I heard the story of a little girl who told her pastor she knew Jesus and was saved. Which one of my sermons brought you to Christ? he asked. It wasn't your preaching, it was my aunt's practicing, she responded.

Indeed! What we do and say is being noticed. Man looketh on the outward appearance (I Samuel 16:7). That's why we are to let our light so shine before mankind, that they may see our good works, and glorify our Father which is in heaven (Matt. 5:16).

On one occasion, when the Apostle Paul was accused of being a troublemaker, stirring up riots among the Jews and a ringleader of the Nazarene sect, he stood before his accusers and Governor Felix saying, I strive to always have a conscience without offense toward God and man (see Acts 24:16). What a wonderful way to live!

With all the discouraging news in the world today, seeming inconsistencies in the lives of those around us, and despair on the faces of millions of people, which way can we look to find peace and satisfaction?

Three Different Directions

We can look in three different directions: (1) Backward, to be discouraged; (2) outward, to be disheartened; and (3) upward, to be delighted.

Backwards:

More often than not, looking back leads to defeat and discouragement and possibly self destruction like Lots wife. We have a good biblical example in the Apostle Paul, who said, Forgetting those things which are behind, and reaching forth unto those things which are before, I press toward the mark for the prize of the high calling of God in Christ Jesus (Philippians 3:13, 14).

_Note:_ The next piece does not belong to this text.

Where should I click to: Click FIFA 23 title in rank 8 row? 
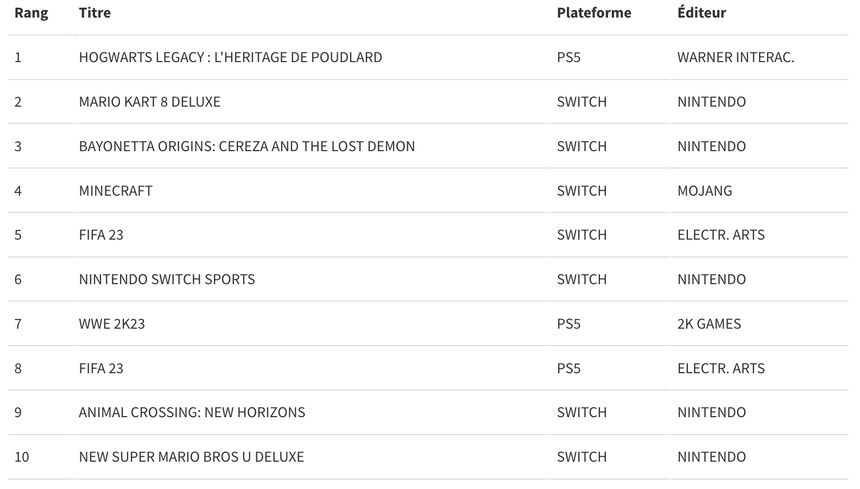[101, 368]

God can be counted on to give a silver lining to our dark clouds if we'll begin looking forward. A friend has written: Let your life be a statement, more than your words, that Someone else is in charge. Let your demeanor reflect quality inner control, stability that comes from knowing and accepting that God is in charge. In God's perfect timing wrongs will be righted, circumstances will change, He will come to your rescue. To believe this is to move ahead and live with hope.

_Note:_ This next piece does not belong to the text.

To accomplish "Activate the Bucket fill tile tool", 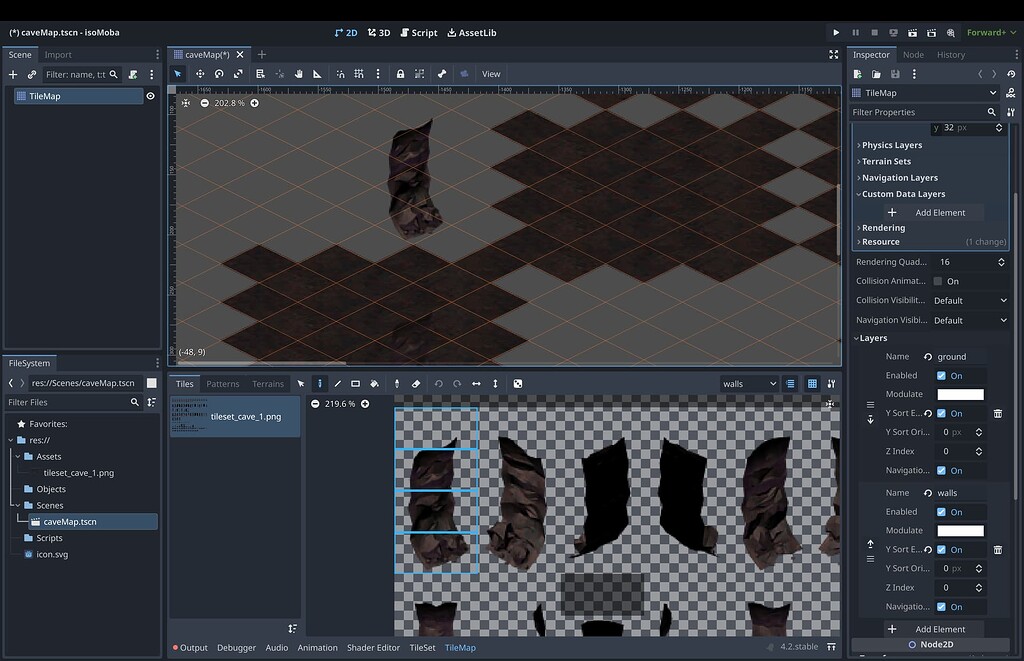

I have been asked, How do you forget the bad times, the hurts, the injustices? My response is that we can't blot out the past, but forgetting means not allowing the past to affect the present.

We can put whatever has hurt us under the blood of Christ. We can forget by imitating the way Christ forgives us - just as if it never occurred (Hebrews 8:12).

Outward:

As one looks around at the world today, he or she could become disheartened and disillusioned. The world is in a mess. Just pick up the newspaper, or turn on the evening news and it's enough to disturb any thinking person.

How do we avoid the disillusionment and anxiety? David the psalmist said, It will not fasten its grip on me (see Psalm 101:3). There you have it; don't allow it to grasp hold of your thinking.

What does God say? He tells us to cast our burdens on Christ (I Peter 5:7). We are human and feel concern, but we can turn it over to Him saying, God, this is too big for me to handle. By keeping our eyes on Jesus and the eternal truths of God's word, we will be focusing our attention on that which enables us to handle all the bad things happening around us (see Hebrews 12:2).

Upward:

Remember what David the psalmist said? I will lift up mine eyes unto the hills, from whence cometh my help (Psalm 121:1). This is surely the only direction to look for help, comfort, and yes, for delight in our souls and lives. We can bring our thirsty and wilting minds and bodies to the everlasting well of water, Jesus Christ Himself (John 4). All He asks is that we keep looking up, and as we do, look forward to an eternity with Him. Let us pray this beautiful prayer of the psalmist, I will direct my prayer unto thee, and will look up (Psalm 5:3).

I WILL LIFT UP MINE EYES UNTO THE HILLS...
-Psalm 121:1


1 comment:

AquaJane said...

So true about the eyes. Yes, the teaching was compelling in my first Christian church experience, but it was the unexplainable love in the eyes of strangers that kept me coming back to church when I was so lost.

In your post today, I also like the reminder about the three directions. Personal regrets and our fallen world can be so overwhelming at times. We have such good news in the Lord, don't we?